The Social Service Sisters were intent on keeping alive Christian social values in their society where dictatorship and communism were making a foothold, and in 1946 Slachta was again elected to Hungary's parliament. She was expelled in 1947 for two months and then resumed her role in 1948 until once again expelled and she lost her political immunity.
Having become a threat to the new communist occupiers, she was forced to go into hiding. Unable to apply legally for permission to leave Hungary, in 1949 friends helped her secure papers under a false name to travel through Austria to Rome and from there to the U.S.

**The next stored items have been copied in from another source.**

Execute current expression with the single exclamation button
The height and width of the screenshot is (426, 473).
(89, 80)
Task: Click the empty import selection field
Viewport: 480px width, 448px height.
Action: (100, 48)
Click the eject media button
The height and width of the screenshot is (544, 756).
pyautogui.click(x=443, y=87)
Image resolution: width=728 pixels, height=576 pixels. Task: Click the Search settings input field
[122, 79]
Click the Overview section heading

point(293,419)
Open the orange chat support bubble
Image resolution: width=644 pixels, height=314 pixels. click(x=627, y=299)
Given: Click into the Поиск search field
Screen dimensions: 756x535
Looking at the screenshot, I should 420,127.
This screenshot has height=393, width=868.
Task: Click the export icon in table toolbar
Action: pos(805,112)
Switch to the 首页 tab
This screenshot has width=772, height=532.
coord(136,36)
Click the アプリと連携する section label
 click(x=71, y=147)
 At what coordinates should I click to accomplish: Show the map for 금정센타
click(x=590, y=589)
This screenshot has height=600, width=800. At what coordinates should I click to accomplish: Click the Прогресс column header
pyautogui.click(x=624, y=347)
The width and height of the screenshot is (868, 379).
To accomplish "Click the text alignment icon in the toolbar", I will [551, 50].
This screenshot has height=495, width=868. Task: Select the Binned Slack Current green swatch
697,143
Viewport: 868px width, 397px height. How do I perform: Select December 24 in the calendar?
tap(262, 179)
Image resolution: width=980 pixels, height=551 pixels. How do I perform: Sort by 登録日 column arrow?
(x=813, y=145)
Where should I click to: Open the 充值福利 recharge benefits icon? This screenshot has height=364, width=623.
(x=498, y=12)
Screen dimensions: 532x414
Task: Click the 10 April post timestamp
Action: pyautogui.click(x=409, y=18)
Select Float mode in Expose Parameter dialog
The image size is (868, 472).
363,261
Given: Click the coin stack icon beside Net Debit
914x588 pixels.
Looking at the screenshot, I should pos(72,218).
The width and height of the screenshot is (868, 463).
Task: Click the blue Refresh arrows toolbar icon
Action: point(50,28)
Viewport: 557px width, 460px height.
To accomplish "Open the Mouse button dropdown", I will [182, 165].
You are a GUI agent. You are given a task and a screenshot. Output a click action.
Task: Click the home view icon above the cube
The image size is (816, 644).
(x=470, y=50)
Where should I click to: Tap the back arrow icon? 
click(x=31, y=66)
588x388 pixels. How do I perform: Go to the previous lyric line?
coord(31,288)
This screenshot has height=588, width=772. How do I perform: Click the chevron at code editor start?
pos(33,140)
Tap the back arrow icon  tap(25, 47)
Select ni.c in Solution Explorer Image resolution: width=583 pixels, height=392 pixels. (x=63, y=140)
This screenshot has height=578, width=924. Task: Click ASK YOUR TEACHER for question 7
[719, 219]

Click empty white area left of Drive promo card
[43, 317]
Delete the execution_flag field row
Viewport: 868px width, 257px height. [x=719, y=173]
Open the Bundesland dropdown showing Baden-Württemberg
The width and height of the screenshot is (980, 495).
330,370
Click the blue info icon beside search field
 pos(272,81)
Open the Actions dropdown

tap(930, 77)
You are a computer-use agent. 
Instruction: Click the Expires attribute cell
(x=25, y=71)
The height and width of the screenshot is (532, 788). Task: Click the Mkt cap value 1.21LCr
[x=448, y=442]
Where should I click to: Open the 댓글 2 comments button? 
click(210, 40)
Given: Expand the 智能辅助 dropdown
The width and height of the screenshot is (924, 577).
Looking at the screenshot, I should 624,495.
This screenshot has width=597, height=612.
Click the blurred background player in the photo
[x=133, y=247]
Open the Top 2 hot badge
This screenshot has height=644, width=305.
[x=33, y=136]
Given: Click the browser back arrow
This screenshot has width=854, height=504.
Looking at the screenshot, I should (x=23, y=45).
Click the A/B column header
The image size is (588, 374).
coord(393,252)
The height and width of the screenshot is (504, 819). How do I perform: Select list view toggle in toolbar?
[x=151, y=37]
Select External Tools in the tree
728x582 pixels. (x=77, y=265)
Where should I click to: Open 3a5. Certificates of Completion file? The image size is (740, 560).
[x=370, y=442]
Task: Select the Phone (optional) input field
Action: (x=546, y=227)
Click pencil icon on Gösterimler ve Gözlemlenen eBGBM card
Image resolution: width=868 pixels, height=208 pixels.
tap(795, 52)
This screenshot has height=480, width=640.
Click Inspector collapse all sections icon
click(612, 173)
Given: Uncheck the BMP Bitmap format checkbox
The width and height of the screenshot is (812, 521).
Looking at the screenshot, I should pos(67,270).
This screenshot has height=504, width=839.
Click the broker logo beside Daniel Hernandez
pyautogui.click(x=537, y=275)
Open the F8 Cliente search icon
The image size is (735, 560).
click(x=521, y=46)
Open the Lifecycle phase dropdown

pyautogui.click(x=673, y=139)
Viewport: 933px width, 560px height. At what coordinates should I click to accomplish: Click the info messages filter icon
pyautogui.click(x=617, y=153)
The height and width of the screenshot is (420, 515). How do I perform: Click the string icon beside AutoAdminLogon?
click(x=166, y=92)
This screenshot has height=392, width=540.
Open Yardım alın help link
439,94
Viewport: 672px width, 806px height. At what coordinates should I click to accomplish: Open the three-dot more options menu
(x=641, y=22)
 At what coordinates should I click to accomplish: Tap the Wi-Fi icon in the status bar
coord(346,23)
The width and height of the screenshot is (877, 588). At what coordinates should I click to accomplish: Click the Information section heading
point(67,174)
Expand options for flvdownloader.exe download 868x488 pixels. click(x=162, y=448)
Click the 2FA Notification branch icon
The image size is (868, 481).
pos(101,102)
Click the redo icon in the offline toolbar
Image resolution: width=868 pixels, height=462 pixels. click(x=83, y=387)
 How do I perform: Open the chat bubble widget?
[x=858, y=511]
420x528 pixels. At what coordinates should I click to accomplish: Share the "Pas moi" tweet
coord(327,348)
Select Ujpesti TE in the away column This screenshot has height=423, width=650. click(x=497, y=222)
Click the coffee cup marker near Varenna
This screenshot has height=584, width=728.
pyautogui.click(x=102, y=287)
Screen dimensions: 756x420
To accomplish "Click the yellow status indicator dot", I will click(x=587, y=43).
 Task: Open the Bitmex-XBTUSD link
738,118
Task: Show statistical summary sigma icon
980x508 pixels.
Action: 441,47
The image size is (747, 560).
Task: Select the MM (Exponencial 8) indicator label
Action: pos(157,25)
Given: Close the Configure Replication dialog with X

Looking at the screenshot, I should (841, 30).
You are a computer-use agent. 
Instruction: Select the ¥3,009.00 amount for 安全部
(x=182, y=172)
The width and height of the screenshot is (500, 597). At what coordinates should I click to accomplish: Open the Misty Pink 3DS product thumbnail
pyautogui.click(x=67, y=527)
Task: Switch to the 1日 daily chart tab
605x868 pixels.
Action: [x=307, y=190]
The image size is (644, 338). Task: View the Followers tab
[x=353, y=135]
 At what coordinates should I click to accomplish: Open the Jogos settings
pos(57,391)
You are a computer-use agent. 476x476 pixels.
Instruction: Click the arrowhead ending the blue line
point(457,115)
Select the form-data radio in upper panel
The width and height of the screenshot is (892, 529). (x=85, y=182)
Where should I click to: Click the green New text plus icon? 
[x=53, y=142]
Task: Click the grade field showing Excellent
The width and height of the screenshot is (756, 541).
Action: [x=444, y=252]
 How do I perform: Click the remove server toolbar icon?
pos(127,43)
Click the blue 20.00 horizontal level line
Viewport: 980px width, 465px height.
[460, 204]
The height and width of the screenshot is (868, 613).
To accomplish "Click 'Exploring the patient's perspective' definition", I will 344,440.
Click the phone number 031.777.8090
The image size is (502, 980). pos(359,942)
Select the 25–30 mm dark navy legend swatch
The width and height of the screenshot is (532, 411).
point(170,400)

While she was away, religious orders were suppressed and her sisters in Hungary, Romania and other countries were taken into detention. In 1951, desiring to support them, she returned to Vienna, hoping to get back to Hungary from there, but the attempt failed. She was forced to return to the U.S., where she remained in service to the sisters in the U.S. and Canada.
However, at a chapter in 1953, the two groups, U.S. and Canada, proposed separating from the original group and did so in 1955 with the permission from Rome, on condition that they and Europe remain as a federation. As her health declined, Slachta resigned in 1963 as superior general of the original group.
I was awestruck by her story and thought how fortunate the Sisters of Social Service are to have had a foundress who wrote and spoke her ideas so prolifically, boldly and clearly. They chronicle not only the complex development of their congregation and mission but also how timely her work is for today.
Kővári notes this in her comments at the reburial, where she relates Margaret Slachta's thoughts and messages to that of Pope Francis' 2020 encyclical Fratelli Tutti: "Her ideas, her teachings continue to be alive; they speak to us, they call us to follow, they oblige us."
(The history told here is based on Margaret Slachta by Sr. Ilona Mona, Sisters of Social Service.)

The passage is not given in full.